▸ About this task:
Below are records. Find each line in them that holds the word "will" and copy it.
** Opening Provided records block **
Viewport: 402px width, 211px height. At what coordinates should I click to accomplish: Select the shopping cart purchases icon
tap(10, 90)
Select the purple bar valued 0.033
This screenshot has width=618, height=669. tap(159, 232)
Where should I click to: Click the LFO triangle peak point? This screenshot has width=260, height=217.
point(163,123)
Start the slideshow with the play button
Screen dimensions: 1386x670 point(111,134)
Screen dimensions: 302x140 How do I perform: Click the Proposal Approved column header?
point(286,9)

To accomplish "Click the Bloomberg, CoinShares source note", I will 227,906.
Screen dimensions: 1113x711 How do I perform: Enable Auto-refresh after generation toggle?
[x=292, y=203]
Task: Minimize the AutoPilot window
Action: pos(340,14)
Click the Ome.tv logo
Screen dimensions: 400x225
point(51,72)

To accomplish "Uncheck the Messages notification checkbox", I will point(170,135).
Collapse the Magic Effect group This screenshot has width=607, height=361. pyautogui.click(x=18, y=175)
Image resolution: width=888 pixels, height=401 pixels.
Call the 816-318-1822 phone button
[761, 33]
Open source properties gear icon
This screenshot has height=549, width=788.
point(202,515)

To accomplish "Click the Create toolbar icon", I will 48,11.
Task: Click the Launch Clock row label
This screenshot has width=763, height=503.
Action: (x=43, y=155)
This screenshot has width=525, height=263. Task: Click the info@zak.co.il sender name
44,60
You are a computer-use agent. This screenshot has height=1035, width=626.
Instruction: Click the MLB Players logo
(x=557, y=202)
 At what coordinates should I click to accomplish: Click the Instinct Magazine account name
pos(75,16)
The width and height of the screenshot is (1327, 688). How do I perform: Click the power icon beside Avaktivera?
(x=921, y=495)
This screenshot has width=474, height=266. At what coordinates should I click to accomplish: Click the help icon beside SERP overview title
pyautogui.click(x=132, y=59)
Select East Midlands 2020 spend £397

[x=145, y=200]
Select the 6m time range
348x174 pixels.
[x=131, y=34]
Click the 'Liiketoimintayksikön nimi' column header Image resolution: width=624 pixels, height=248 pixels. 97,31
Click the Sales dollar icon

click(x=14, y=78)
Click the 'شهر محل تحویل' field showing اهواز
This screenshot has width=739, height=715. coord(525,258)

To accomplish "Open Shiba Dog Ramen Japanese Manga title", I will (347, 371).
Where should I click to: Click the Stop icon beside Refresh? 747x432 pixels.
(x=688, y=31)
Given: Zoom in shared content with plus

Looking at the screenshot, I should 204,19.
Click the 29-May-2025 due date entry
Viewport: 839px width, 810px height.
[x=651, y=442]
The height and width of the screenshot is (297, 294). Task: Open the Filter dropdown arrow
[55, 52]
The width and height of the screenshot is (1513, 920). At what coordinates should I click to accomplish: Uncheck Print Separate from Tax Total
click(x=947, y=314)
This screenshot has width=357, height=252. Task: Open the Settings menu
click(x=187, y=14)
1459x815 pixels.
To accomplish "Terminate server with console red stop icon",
** Closing Provided records block **
▸ Result:
To accomplish "Click the Bloomberg, CoinShares source note", I will 227,906.
To accomplish "Uncheck the Messages notification checkbox", I will point(170,135).
To accomplish "Click the Create toolbar icon", I will 48,11.
To accomplish "Open Shiba Dog Ramen Japanese Manga title", I will (347, 371).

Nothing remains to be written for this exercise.